I'm saying: Why should it be either human?

> In my experience, [...]

That seems fairly dismissive to me. An expert in a certain area can certainly
fix smaller issues with a few lines of code but only have a limited amount of
time on their hands. Having to read a lengthy style guide and making sure they
adhere to every single rule, especially when those rules are the opposite of
their regular habits, is a non-zero hurdle to contributing.

Offloading that work to a machine as far as possible lowers the burden to only
those rules that cannot be applied automatically.

------
brobinson
I dislike the idea of using 'origin' for my own remote name.

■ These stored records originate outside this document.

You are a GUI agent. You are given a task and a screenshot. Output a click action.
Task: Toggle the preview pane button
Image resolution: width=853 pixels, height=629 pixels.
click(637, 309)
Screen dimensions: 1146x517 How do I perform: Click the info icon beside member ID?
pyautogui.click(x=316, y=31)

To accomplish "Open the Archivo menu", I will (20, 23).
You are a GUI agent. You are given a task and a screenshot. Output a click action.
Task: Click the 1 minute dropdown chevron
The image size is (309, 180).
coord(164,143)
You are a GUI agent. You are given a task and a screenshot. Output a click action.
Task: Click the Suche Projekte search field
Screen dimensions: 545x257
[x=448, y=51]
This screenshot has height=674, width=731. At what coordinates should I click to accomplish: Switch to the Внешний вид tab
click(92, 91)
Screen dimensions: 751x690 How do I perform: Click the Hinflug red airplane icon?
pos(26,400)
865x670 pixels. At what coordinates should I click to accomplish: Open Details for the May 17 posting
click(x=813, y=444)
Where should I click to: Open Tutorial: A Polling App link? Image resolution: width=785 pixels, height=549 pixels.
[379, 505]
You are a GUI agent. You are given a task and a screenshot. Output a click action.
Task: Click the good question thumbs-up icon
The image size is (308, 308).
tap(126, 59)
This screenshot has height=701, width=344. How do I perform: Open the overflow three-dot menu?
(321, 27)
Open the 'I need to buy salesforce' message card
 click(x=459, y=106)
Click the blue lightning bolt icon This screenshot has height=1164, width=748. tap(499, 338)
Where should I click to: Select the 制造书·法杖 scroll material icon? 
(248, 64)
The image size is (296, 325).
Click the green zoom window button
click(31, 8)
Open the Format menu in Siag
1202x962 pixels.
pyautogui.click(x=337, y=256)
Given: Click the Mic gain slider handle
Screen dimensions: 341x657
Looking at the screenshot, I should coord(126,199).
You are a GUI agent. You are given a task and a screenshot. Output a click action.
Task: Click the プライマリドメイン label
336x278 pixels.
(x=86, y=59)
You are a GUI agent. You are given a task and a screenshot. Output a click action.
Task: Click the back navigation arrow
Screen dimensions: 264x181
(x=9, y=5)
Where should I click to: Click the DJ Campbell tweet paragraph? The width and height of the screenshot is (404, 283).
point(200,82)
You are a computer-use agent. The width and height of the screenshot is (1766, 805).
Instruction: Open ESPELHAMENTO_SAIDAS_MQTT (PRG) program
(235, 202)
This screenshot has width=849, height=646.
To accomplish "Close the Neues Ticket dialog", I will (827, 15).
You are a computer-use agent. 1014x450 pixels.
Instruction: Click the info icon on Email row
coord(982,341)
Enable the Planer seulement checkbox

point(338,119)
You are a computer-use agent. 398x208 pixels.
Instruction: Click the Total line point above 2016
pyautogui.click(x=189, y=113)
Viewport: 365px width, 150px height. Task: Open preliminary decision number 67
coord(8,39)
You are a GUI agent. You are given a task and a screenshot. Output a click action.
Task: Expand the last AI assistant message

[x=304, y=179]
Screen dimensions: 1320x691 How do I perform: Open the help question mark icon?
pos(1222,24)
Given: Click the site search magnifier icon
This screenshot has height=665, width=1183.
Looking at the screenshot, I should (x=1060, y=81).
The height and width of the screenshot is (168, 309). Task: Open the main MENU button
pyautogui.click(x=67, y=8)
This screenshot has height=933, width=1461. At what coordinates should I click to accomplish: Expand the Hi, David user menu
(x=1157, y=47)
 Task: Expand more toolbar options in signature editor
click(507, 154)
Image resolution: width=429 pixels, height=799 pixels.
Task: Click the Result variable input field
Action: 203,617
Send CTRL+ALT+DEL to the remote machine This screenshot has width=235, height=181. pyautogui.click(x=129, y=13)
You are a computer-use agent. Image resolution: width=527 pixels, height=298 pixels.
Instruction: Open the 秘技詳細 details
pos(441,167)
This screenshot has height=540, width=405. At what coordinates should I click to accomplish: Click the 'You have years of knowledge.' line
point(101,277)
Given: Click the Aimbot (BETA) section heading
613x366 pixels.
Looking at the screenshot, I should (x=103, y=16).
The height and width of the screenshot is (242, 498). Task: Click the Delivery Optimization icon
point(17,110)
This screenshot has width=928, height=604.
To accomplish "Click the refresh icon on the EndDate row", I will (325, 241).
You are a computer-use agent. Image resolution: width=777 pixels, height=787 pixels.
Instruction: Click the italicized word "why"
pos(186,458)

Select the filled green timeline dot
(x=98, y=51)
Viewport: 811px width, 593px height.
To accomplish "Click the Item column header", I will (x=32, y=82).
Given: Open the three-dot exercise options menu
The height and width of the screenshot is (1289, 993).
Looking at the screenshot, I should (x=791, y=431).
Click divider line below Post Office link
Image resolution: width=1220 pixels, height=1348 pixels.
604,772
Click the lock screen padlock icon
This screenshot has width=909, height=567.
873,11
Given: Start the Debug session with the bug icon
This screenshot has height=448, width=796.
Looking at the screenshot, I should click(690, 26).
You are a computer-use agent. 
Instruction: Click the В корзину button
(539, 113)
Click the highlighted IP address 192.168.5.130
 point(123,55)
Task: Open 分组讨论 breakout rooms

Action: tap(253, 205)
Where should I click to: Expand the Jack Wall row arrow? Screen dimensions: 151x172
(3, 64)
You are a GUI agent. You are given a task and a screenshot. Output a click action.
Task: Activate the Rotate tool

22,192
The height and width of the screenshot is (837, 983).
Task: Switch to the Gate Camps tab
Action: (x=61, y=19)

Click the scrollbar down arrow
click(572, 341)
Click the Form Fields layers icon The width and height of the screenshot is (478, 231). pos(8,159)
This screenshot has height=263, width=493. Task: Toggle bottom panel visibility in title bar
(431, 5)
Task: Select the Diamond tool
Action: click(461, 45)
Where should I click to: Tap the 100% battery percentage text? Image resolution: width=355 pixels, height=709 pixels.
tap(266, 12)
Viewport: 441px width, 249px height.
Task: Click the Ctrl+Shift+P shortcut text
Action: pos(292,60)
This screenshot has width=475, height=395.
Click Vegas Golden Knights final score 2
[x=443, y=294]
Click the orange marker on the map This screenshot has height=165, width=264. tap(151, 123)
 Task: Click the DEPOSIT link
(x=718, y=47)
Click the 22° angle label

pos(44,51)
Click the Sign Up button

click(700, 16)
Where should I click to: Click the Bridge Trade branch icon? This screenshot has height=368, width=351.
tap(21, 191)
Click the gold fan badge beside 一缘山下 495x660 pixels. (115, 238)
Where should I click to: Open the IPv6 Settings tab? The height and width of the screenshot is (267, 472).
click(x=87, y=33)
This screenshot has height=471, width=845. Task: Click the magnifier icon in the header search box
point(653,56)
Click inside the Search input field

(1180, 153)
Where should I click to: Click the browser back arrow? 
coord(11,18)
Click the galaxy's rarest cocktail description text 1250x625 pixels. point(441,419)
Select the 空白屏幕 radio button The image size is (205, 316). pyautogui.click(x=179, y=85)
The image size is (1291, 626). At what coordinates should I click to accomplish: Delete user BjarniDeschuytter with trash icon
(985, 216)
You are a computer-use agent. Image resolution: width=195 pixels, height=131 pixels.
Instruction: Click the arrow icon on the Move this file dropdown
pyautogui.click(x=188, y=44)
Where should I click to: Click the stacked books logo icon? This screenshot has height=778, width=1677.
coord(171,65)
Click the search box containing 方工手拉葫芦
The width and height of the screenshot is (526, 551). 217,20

I keep 'origin' as the canonical remote and my local master branch tracks
origin/master. I use people's usernames for their remotes (including for my
own).

If I'm pushing a feature branch to my own remote:

    
    
        git push -u myusername mybranchname
    

If I need to checkout someone's PR, it's:

    
    
        git remote add theirusername git@github.com:theirusername/repo.git
        git fetch theirusername
        git checkout -t theirusername/repo
    

I've seen people at work who are new to git/Github struggle a lot with the
'origin'/'upstream' differentiation recently, especially when they're learning
branching, and they don't seem to have any problems once I switch them over to
using 'origin' \+ usernames.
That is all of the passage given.